PAWS committed several times to recruit a full time veterinarian to serve the needs of the Animal Shelter including spay/neuter surgeries. It did so in 2017 and again in 2020.
It's latest RFP submission from February 2020 has a commitment to employ a Veterinarian. PAWS veterinarian search specifically mentions the shelter's need for veterinary care and spay/neuter surgeries.

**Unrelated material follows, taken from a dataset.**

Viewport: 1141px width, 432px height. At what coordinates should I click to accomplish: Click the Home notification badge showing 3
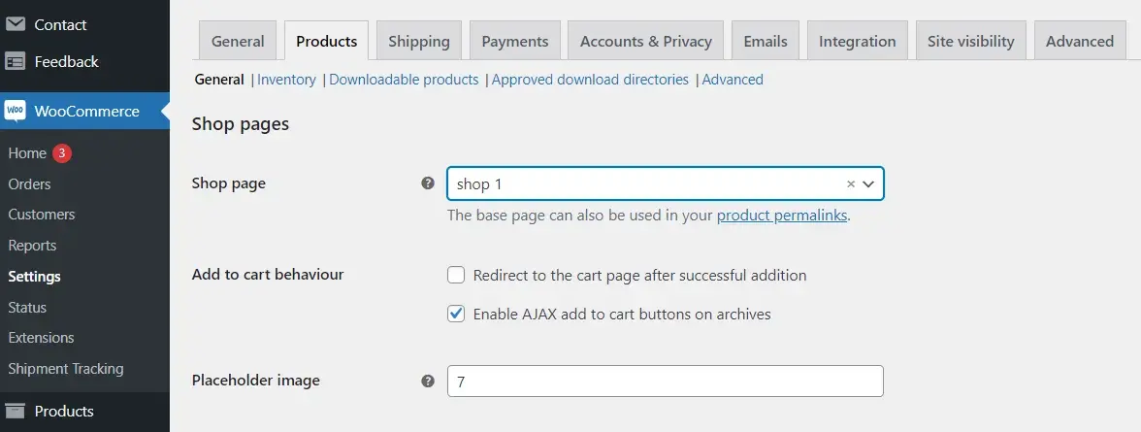[62, 152]
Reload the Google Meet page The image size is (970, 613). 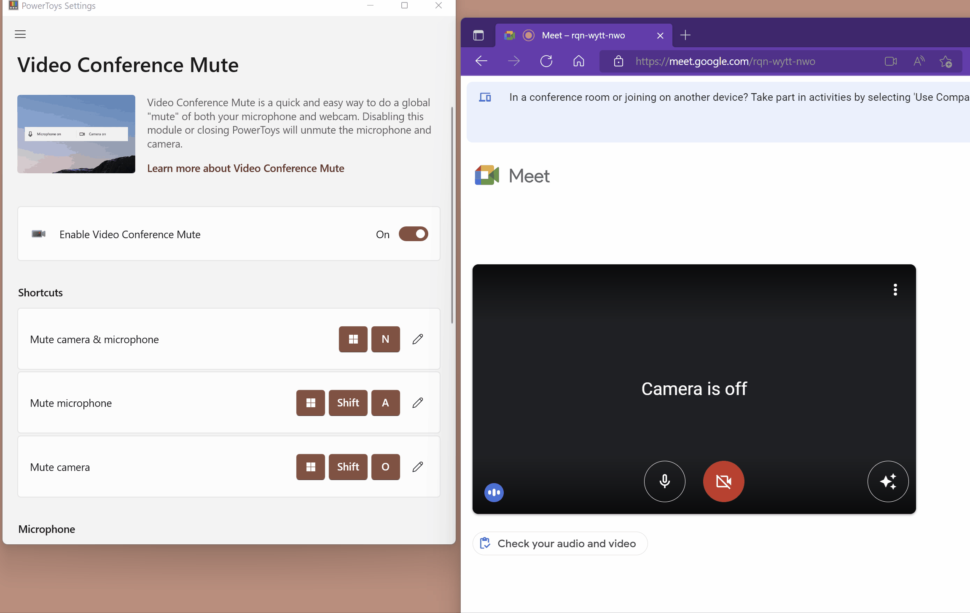click(546, 61)
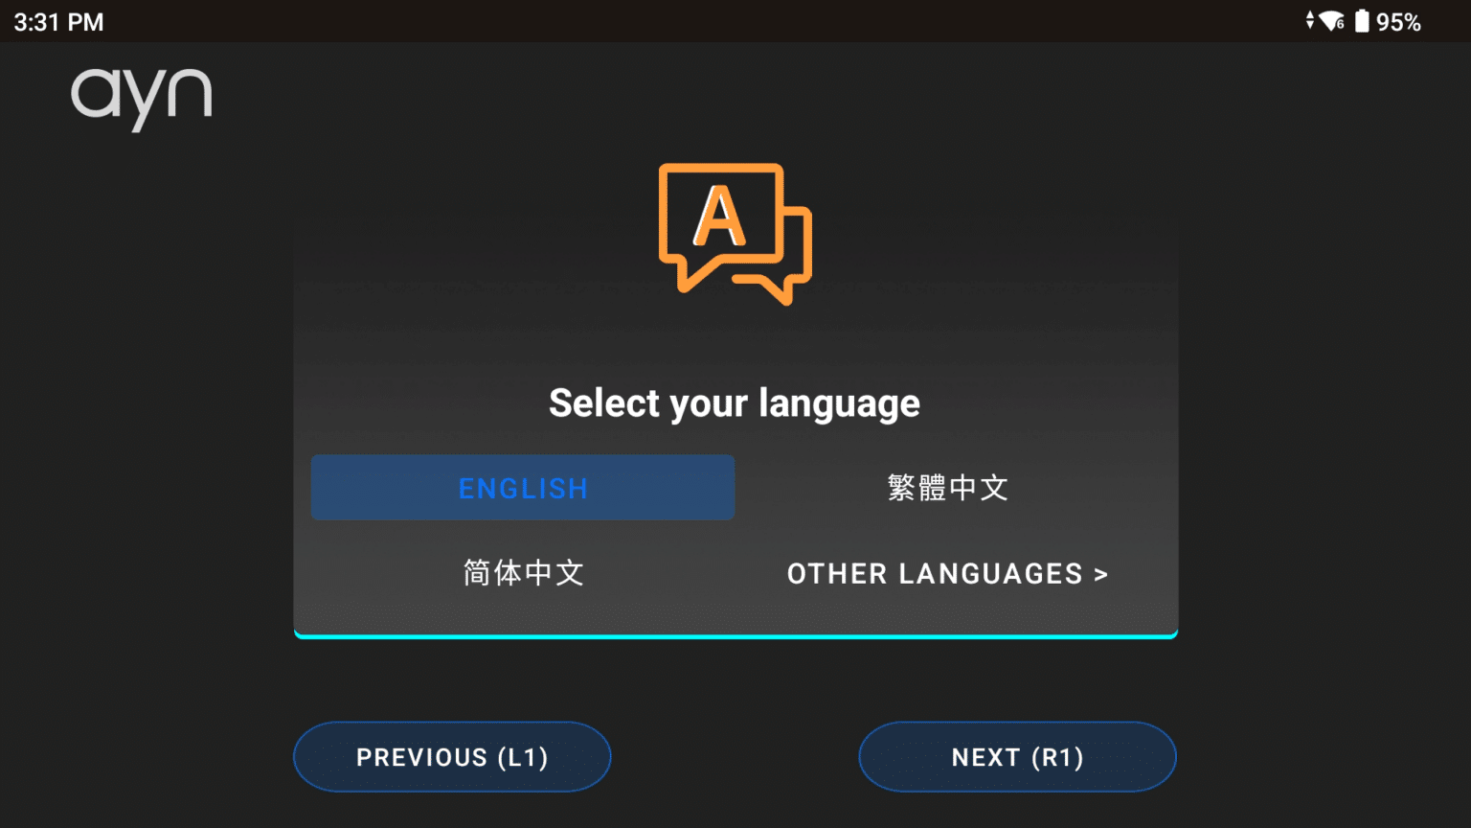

It's been over two years since PAWS made service commitments in writing. Surely someone could have fixed a pregnant dog during its two month stay in the animal shelter.
That the unaltered dog was released twice to the same owner by city staff should be a surprise given leaderships statements from 2018.
"100% of dogs adopted have been spayed/neutered or are scheduled for their surgery."
...."tremendous trust in this process where there's a reconciliation. We know who is outstanding for their (spay/neuter) surgery and who is not."
“So the veterinarians report a missed appointment but we would not report a compliance issue.” -- Morgan Chegwidden to City Council on 2-20-18
Consider this dog's experience in light of staff's words. The speaker is the person entrusted with enforcing the city's mandatory spay/neuter ordinance.
The present is a chronically overfilled shelter that saw three litters (20 puppies in total) born in May. One third of those were entirely preventable as the dog had been in the shelter twice before and released unaltered. It's disturbing that PAWS service commitments made two years ago remain unfulfilled and that spay/neuter surgery could not be accomplished during a two month window while the pregnant dog was in the Animal Shelter.